With the scholarship and “the help and caring of wonderful teachers,” Afreen is realizing her dream.
The UFT presented scholarships to 180 seniors from public high schools throughout the city and to eight graduate students on May 14 at a reception and ceremony in Shanker Hall at union headquarters in Manhattan. Each year, the union gives $1 million in scholarships to deserving students. The Latin band from Celia Cruz Bronx HS of Music, with director Wilson Portuondo on trumpet, entertained.
UFT President Michael Mulgrew called on the winners to stand and cheer for their parents, family members, teachers and school counselors in the audience as he reminded the students, “You didn’t do this alone.”
He challenged them “to soar as high as you can” and reassured them that as “our kids” and part of the scholarship’s 50-year legacy, “It is our pleasure to be here to help you.”
Scholarship fund director Anthony Harmon said the recipients are “some of the best and brightest in our public schools” and “a testament to the dedication and commitment our teachers display every day.”
Scholarship winners Rimsha and Rabia Ansar of New Utrecht HS in Bensonhurst, Brooklyn, not only look like twins but have twin interests. Both will attend Brooklyn College and major in biology with the shared goal of practicing internal medicine. They arrived from Pakistan five years ago and were surprised at the diversity of New York. Their father, Ali Ansar, said, “I have raised them to have what I didn’t have.”
State Attorney General Letitia James, the guest speaker, noted the preponderance of young women in the winners’ circle this year. She challenged the students to be activists and to stand up for democracy in the way young people did during the Vietnam War, the Tiananmen Square uprising in China and the civil rights movement.
“The stars are brightest when there is darkness,” she said. “And you are the stars. So be active, vote, push for a better world.”
Rahmeka Cox, Miss New York 2018, advised the honorees, “Know your value and use your voice to implement change.”
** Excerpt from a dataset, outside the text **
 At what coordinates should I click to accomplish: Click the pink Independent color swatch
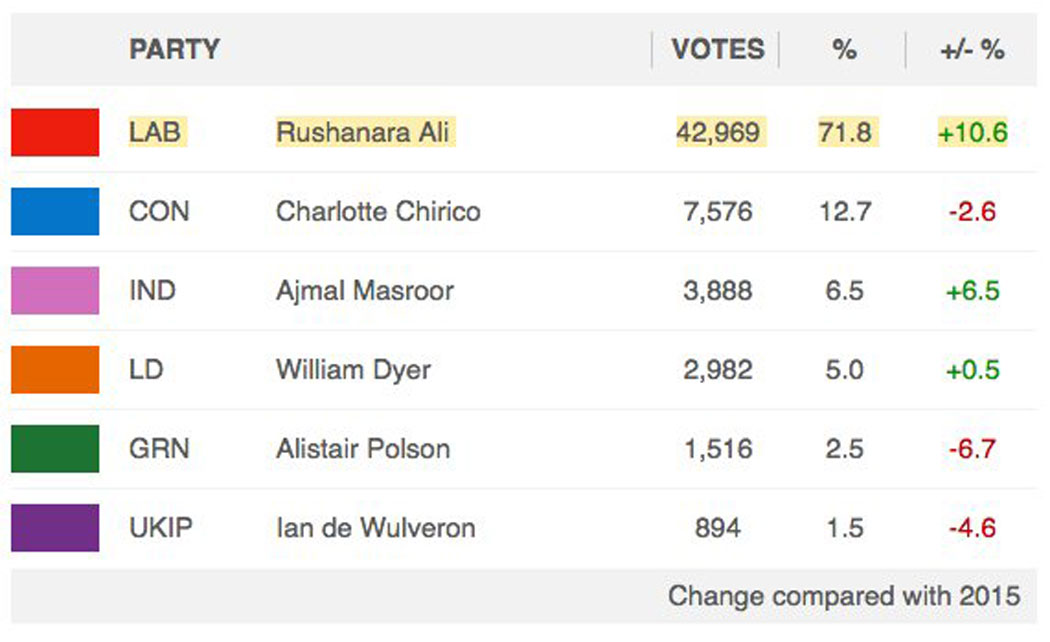[55, 290]
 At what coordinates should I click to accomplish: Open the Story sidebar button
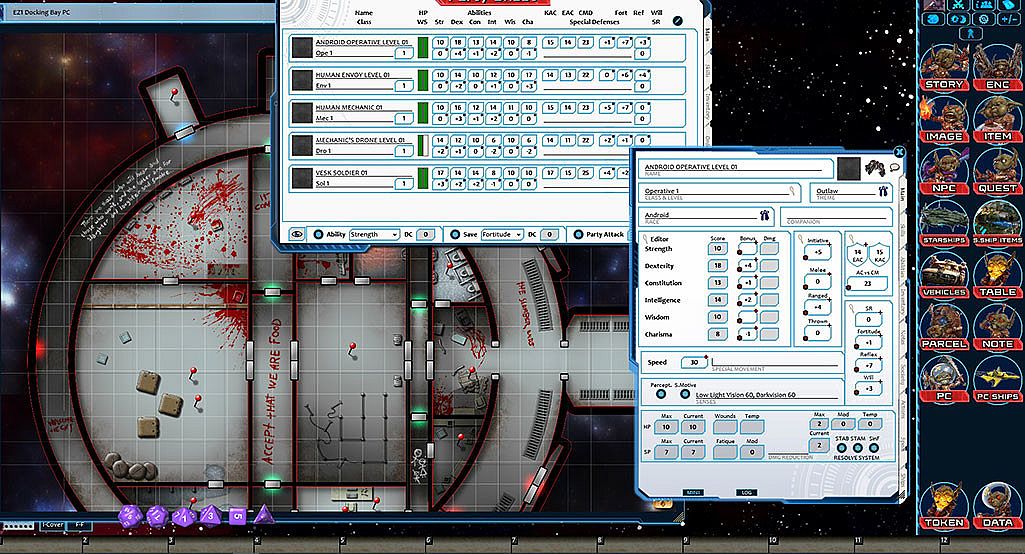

Government and economics teacher Rob Canobbio and history teacher Rosa Chu, who is also a college adviser, attended the ceremony to cheer on their Manhattan Center for Science and Math winners Juleiddy De Leon and Melissa Ramkarran, who are headed to Northeastern University in the fall.
Canobbio said De Leon might want to reconsider her planned nursing major in favor of public advocacy after her stellar performance as the judge in a classroom trial. “Her questioning was very perceptive,” he said.
Shanker Scholarship winners are nominated by school counselors and teachers based on academic achievement and financial need. Since 1969, the program has provided more than $50 million to some 9,000 outstanding high school seniors.